***** VORGEGEBENER TEXT
# Ebenen zusammenfügen....



## HaHo (16. Mai 2004)

N'Abend!
Hab das Logo unten nach dem Beispiel des "3D Textring" Tutorals gemacht. Hab nun leider das Problem, dass durch das Ausschneiden und Einfügen 2 Ebenen (linker und rechter obere Teil des H's) hinzugekommen sind. Wenn ich jetzt eine Kontur oder irgendeinen Schatten hinzufügen möchte, macht er das logischerweise nur für die eine Ebene. Wenn ich die Ebenen vereine, liegt das A und das O nicht mehr auf dem H. Hoffe ich hab mich einigermaßen klar ausgedrückt  - Hier hat sicher einer eine Idee, wie ich das Problem meistern kann. Danke schonmal. 
HaHo


----------



## daidalos (16. Mai 2004)

Schneide doch einfach die Teile aus dem A und dem O aus, füge die Ebenen vom H zusammen und lege es auf die unterste Ebene.


----------



## HaHo (16. Mai 2004)

Hi - bekomm das irgendwie nicht hin. hab dann trotzdem das Problem, dass ich keine 3 einzelnen Ebenen hinbekomm.Bin nicht sehr PS erfahren. Gibt es eine Möglichkeit, dass so zu machen, dass man 3 Ebenen mit den 3 Buchstaben hat und diese dann getrennt bearbeiten kann


----------



## ShadowMan (17. Mai 2004)

Schneid doch einfach die Teile des A's und des O's weg die du nicht brauchst und leg diese beiden Ebenen nach oben. Dann hast du 3 getrennte Ebenen. Falls es nicht funktioniert kannst du mir ja Morgen die psd schicken und ich mach es dir schnell. Dürfte eigentlich kein Problem sein, auch wenn ich nicht genau verstanden habe was jetzt genau den Schatten bekommen soll.

Liebe Grüße,
Shadow ;-]


----------



## Matthias_I (17. Mai 2004)

Ich verstehe nicht, ob du alles auf einer Ebene habe n willst oder nur jeden Buchstaben auf einer Ebene.

Wenn Du Effekte anwenden möchtest KONTUR oder so. Ist das wirklich ein Problem. Da hier an Masken oder Fehlstellen die Kontur auch angelegt wird, obwohll die dort nicht sein sollte.

Mein Tipp lasse die Buchstaben voerst ganz und wende die Effekte an und checke das Ergebnis mit un/sichtbarmachen .

Sind die Effekte ok.
Veknüpfe eine leer Ebene mit der ebene die teilweise verdeckt werden soll. So wird der Effekt in Pixel umgewandelt.
STRG plus Klick auf die Verdeckende Ebene und bei aktiver teilweise zu verdeckender Ebene eine Ebenemaske erstellen (unten in der ebenepalette der zweite von links).
**********
***** DATENZEILEN
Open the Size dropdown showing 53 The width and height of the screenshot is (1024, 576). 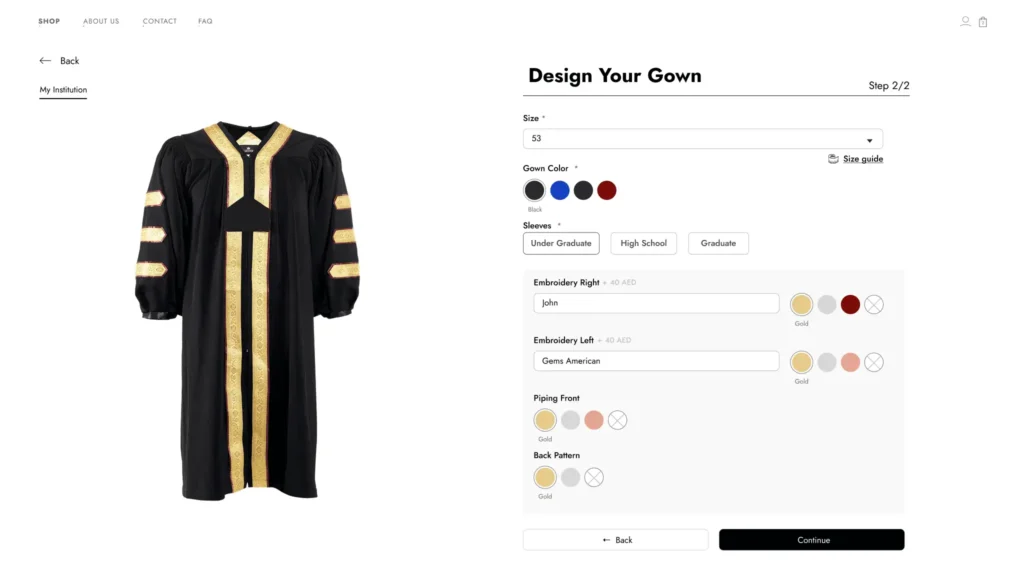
**********
***** DATENZEILEN
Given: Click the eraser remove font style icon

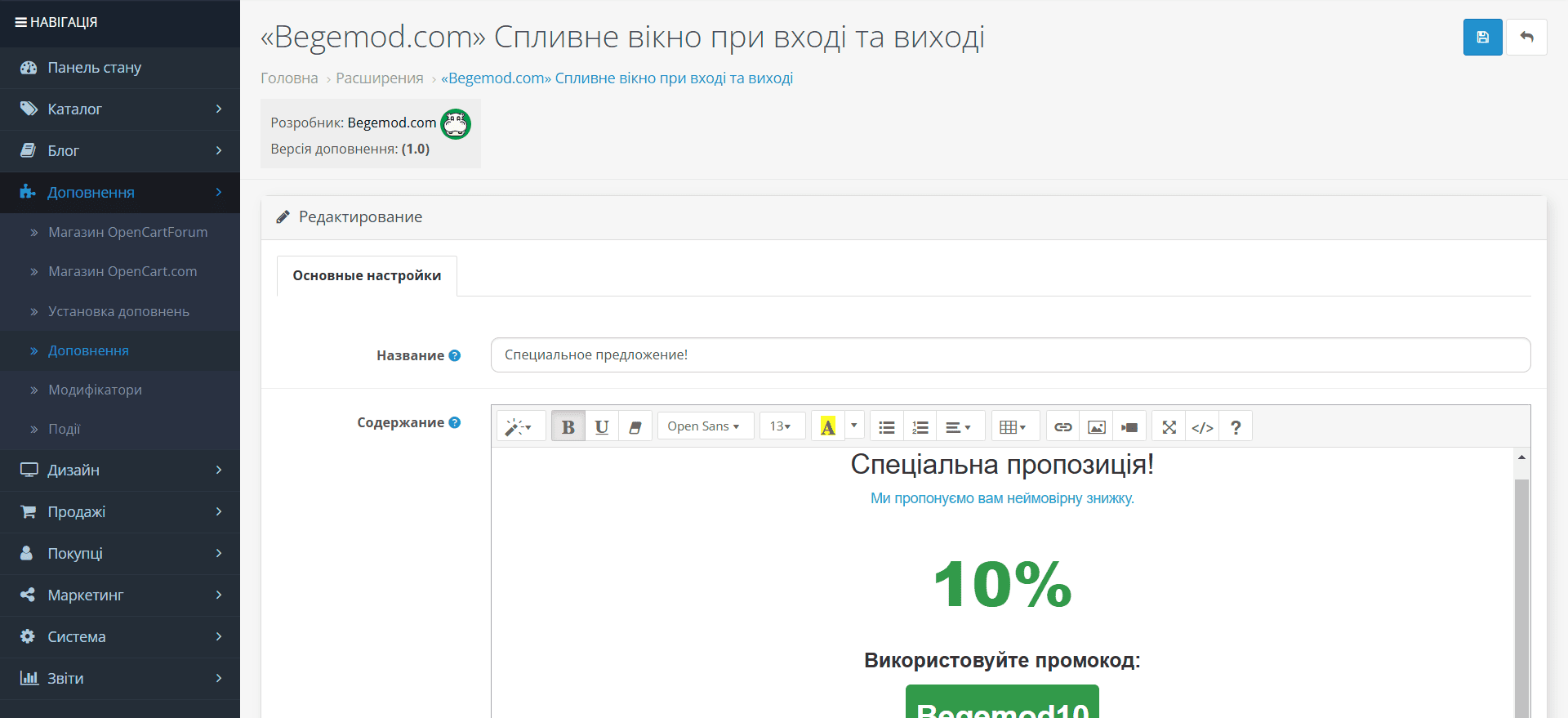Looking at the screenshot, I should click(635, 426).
**********
> [AUFGABEN]
**a.** Fasse den Absatz des Forenthreads, der mit „Hab das Logo unten“ beginnt, als Stichpunktliste zusammen und behalte dabei die wesentlichen Fakten.
**b.** Was bietet ShadowMan im Forenthread an für den Fall, dass sein Vorschlag nicht funktioniert?
**c.** Gib bitte den Forenthread von „Hi - bekomm“ bis einschließlich „Schatten bekommen soll.“ wortgetreu wieder.

> [ERWARTETE ANTWORTEN]
**a.**
- Das Logo entstand nach dem Beispiel des Tutorials „3D Textring“.
- Durch Ausschneiden und Einfügen kamen 2 Ebenen hinzu (linker und rechter oberer Teil des H).
- Eine Kontur oder ein Schatten wird nur auf die eine Ebene angewendet.
- Nach dem Vereinen der Ebenen liegen das A und das O nicht mehr auf dem H.
- Gesucht wird eine Idee, wie sich das Problem lösen lässt.

**b.** Man kann ihm am nächsten Tag die psd schicken, und er erledigt es schnell.

**c.**
Hi - bekomm das irgendwie nicht hin. hab dann trotzdem das Problem, dass ich keine 3 einzelnen Ebenen hinbekomm.Bin nicht sehr PS erfahren. Gibt es eine Möglichkeit, dass so zu machen, dass man 3 Ebenen mit den 3 Buchstaben hat und diese dann getrennt bearbeiten kann


----------



## ShadowMan (17. Mai 2004)

Schneid doch einfach die Teile des A's und des O's weg die du nicht brauchst und leg diese beiden Ebenen nach oben. Dann hast du 3 getrennte Ebenen. Falls es nicht funktioniert kannst du mir ja Morgen die psd schicken und ich mach es dir schnell. Dürfte eigentlich kein Problem sein, auch wenn ich nicht genau verstanden habe was jetzt genau den Schatten bekommen soll.